妊婦や配偶者などを対象 都内でワクチン優先接種の動き

千葉県で、新型コロナウイルスに感染した妊婦の入院先が見つからず、自宅で出産して赤ちゃんが亡くなったことを受けて、東京 葛飾区は、希望する妊婦や妊婦の配偶者などに対し、優先してワクチン接種を行う機会を設けることを決め、25日から受け付けを始めました。

この取り組みは、千葉県柏市で新型コロナに感染した妊婦の入院先が見つからず、自宅で出産して赤ちゃんが亡くなったことを受けて、東京 葛飾区が始めました。

25日から電話で予約を受け付けていて、対象となるのは、区内に住民票がある妊婦や、出産のために区内に里帰りしている妊婦、それに妊婦と同居している配偶者などのパートナーです。

区では、今月29日から集団接種会場で接種を始める方針で、90人分の予約枠を設けていますが、定員を超えた場合は予約枠を追加する方針だということです。

このほか、都内では新宿区や江東区なども27日から妊婦を対象にした優先接種の受け付けを始める予定で、重症化しやすい妊婦の接種を優先的に進める動きが活発化しています。

葛飾区は「これまでも、妊娠している女性から接種の予約がとれないという不安の声が寄せられていた。
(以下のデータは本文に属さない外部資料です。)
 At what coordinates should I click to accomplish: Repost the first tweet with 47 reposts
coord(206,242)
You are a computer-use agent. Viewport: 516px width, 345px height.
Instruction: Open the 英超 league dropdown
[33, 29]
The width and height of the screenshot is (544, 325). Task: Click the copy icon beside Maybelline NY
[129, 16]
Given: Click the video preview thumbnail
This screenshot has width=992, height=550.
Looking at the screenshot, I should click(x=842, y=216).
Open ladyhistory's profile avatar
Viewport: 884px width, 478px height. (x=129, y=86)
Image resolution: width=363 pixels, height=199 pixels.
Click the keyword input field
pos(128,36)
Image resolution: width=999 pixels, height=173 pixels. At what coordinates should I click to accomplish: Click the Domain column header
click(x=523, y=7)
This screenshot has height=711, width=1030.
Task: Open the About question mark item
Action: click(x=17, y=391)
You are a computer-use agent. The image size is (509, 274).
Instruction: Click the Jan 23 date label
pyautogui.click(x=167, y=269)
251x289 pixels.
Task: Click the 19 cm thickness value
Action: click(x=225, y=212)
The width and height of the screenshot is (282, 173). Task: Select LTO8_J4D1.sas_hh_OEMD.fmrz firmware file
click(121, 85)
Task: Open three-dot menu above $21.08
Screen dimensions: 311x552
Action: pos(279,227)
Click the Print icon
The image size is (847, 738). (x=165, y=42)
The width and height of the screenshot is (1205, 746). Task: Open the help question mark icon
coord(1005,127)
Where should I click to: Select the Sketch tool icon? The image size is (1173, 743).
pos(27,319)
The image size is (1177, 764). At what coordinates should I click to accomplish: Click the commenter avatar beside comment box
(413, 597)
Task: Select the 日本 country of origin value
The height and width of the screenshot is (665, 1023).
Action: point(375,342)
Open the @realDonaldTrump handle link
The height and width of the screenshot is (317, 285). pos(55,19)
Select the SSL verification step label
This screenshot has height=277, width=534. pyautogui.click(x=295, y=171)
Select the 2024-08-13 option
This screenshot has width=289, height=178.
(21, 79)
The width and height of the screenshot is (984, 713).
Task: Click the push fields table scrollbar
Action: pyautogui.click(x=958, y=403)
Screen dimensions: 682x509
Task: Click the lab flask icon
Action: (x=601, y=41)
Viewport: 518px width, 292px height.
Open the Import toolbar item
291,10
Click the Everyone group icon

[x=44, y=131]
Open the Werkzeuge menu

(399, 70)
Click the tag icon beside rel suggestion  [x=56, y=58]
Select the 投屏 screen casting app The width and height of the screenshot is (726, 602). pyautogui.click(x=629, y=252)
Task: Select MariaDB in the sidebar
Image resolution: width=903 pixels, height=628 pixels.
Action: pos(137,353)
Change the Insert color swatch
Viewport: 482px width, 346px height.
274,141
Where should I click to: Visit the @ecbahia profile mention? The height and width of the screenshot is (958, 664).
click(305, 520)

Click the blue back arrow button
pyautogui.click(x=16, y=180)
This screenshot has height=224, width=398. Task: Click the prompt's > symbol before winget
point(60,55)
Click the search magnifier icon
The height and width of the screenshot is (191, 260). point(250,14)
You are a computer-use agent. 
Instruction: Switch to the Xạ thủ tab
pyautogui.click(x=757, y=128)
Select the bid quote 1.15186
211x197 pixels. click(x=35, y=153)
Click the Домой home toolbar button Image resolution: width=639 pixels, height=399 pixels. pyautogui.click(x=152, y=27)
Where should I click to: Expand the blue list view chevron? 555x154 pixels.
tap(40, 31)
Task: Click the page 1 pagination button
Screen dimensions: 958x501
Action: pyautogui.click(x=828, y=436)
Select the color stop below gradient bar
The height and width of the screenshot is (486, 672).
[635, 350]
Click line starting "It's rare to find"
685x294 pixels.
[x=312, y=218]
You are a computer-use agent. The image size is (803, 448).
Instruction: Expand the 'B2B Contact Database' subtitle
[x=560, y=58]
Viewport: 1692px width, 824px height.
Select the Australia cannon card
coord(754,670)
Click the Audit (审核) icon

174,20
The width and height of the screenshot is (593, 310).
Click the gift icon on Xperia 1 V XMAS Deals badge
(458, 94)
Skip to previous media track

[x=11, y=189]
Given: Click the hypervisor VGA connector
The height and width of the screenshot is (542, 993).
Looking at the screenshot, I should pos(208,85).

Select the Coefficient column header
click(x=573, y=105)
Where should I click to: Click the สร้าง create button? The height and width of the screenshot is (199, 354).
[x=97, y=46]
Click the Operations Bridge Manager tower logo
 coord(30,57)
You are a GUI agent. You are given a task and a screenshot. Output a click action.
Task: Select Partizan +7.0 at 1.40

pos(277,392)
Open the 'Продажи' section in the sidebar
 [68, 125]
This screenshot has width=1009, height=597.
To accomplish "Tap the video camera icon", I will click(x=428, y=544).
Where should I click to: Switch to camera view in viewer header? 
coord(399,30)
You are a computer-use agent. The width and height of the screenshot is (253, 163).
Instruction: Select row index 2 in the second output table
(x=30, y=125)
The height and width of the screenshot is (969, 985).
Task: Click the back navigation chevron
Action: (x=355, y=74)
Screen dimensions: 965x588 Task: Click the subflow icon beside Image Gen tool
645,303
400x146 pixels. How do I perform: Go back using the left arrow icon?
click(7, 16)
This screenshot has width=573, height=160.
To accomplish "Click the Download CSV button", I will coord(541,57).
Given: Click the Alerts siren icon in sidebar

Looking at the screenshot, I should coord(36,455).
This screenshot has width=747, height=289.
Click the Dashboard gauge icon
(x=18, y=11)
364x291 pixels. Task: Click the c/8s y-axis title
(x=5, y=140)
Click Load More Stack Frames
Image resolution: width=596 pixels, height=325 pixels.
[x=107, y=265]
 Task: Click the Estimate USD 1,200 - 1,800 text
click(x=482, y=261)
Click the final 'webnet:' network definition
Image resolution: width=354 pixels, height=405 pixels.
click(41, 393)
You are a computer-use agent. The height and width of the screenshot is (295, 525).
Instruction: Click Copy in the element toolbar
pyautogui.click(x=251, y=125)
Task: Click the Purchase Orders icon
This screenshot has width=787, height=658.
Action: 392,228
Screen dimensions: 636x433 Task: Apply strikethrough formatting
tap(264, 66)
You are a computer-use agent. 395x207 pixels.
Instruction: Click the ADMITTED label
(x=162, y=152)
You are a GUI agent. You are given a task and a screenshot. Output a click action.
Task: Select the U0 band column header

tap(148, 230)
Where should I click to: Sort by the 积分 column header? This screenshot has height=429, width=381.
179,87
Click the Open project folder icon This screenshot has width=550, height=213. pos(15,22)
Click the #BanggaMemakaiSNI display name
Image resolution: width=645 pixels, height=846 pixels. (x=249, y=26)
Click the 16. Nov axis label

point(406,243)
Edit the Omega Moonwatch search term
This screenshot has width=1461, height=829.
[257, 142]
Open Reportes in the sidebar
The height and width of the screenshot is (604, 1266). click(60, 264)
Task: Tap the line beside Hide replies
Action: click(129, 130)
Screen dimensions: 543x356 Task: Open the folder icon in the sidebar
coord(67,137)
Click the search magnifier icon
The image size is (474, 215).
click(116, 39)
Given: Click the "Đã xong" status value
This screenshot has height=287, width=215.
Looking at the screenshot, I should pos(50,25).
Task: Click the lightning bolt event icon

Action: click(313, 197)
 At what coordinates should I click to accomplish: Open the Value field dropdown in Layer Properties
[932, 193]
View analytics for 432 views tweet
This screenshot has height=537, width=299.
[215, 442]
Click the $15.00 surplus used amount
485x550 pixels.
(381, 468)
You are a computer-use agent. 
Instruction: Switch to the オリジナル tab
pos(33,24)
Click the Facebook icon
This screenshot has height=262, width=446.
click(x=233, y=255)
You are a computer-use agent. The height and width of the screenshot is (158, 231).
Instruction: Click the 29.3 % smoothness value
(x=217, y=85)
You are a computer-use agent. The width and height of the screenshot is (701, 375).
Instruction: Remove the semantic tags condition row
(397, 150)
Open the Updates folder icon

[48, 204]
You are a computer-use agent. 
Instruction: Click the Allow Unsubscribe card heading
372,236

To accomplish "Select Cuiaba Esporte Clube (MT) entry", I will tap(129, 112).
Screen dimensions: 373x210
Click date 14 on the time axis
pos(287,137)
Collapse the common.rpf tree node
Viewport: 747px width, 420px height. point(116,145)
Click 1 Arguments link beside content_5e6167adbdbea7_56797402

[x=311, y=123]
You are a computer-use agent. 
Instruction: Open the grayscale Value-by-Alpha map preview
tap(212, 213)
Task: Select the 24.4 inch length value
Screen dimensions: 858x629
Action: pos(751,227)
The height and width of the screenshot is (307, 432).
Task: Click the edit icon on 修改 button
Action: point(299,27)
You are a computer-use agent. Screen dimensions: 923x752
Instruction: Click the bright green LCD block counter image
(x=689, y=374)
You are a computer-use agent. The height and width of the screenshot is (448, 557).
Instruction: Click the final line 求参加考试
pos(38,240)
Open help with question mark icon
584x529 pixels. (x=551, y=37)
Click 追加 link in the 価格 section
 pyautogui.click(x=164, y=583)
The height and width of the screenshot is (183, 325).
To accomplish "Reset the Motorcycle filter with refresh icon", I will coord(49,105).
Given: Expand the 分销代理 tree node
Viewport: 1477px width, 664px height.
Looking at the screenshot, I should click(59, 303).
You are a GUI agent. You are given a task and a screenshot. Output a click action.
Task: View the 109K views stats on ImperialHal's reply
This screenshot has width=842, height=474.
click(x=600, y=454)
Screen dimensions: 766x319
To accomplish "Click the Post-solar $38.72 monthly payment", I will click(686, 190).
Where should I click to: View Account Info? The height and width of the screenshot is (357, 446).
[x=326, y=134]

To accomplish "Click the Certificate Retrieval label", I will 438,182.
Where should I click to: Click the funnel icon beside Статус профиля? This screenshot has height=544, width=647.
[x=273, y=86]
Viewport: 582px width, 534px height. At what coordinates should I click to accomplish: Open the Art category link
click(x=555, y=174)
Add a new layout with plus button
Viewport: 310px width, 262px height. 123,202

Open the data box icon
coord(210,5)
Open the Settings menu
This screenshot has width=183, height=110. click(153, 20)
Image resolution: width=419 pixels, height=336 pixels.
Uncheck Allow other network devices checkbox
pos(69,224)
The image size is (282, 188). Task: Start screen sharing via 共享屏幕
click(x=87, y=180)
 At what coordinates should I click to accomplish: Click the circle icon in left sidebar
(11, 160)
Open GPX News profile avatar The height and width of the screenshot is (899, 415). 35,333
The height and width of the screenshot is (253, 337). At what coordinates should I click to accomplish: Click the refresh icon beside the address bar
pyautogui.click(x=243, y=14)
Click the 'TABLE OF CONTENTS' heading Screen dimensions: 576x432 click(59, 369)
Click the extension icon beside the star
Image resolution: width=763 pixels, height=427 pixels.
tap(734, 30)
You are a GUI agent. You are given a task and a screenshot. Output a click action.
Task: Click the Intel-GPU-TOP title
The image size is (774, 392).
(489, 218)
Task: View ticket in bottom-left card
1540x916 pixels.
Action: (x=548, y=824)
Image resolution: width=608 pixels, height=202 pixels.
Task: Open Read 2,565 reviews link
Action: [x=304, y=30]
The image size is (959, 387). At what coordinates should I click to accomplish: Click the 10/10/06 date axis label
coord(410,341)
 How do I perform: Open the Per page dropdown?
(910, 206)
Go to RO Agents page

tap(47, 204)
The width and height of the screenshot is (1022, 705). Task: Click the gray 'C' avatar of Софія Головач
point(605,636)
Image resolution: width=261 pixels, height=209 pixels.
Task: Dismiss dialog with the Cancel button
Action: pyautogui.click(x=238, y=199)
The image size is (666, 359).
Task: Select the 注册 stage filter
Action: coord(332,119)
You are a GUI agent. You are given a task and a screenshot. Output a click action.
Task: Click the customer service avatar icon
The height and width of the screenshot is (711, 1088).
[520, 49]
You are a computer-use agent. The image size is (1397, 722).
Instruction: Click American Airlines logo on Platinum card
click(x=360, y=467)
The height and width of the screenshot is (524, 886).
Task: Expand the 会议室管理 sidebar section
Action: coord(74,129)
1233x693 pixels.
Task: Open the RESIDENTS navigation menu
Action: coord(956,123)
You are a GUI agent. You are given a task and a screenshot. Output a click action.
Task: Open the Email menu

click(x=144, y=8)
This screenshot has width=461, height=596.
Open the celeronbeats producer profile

妊婦の感染も増加する中で、希望する妊婦が全員接種できるよう機会を確保していきたい」と話しています。

港区の病院では接種が始まる

東京 港区の母子医療の専門病院では、25日から病院に通う妊婦に対してワクチン接種を始めました。

千葉県で新型コロナウイルスに感染し、自宅で療養していた妊婦が入院先が見つからずに自宅で出産して赤ちゃんが亡くなり、妊婦へのワクチン接種の在り方に注目が集まる中、東京 港区の母子医療の専門病院「愛育病院」は、かかりつけ医としている妊娠後期の妊娠28週以降の妊婦に対して25日からワクチン接種を始めました。

予約は、病院の専用ダイヤルで行っていて、愛育病院では今後、ワクチンの供給に滞りがなければ、妊娠28週未満の妊婦やパートナーに接種対象を広げていきたいとしています。

産婦人科病院 ワクチン接種希望の妊婦増える

千葉県で新型コロナウイルスに感染した妊婦の入院先が見つからず、自宅で出産して赤ちゃんが亡くなって以降、都内の産婦人科病院ではワクチンの接種を希望する妊婦が増えています。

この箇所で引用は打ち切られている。